Plat de résistance : Mitonnée de boeuf de lait aux cèpes des petits bois apprêtée avec des pommes nues + Beaucastel 1995 Hommage à Perrin + CDR Gramenon 1995 La Mémé. Le Beaucastel dans sa version HAP - grosse part de mourvèdre dans l'assemblage - présente une très belle matière mais est fermé à double tour. Le Gramenon était fidèle au poste : très belles saveurs de grenache, juste équilibre, finale un peu courte. A l'initiative de Le Président qui avait la bouche un peu sèche, on a réattaqué le Mont Olivet. Avec le temps, tout c'était mis en place et c'était vraiment superbe (pour information, le 2000 atteint la somme astronomique de 11,50 euros). Sur ce, Charlotte s'est étonnée de la disparition de l'archi qui s'était dès la 3ème entrée dégotté un canapé accueillant, un oreiller et un plaid.

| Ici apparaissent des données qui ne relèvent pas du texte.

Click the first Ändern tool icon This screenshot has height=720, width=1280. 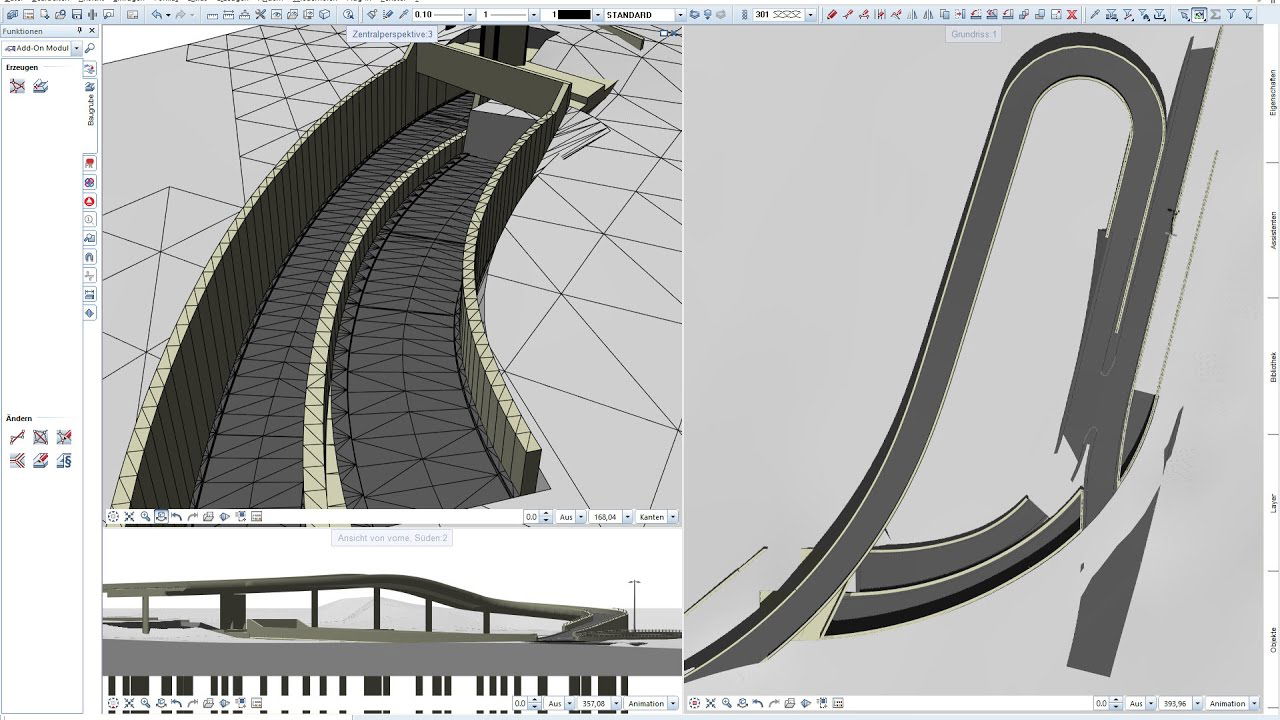[17, 437]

Fromj : y'a pas dans le menu à 47 euros
Dessert : Fruit des îles sur son brick + un liquoreux et un muscat + Champagne Boulard 1986 La Comète. Le liquoreux et le muscat sont restés inconnus. Le Champomy, je n'y entrave rien mais certains invités ont décelé dans cette bouteille une très légère faiblesse (maladie de bouteille ?). L'action négative de fonctionnaires zélés aurait-elle troublé le breuvage ? Le dégorgeage n'aurait-il pu être réalisé dans les règles de l'art, Francis étant accaparé par une montagne de documents administratifs à régulariser ?
On a chaudement remercié floriane pour sa cuisine, dis à grigri tout le mal qu'on pensait de lui et rapidement mis les bouts.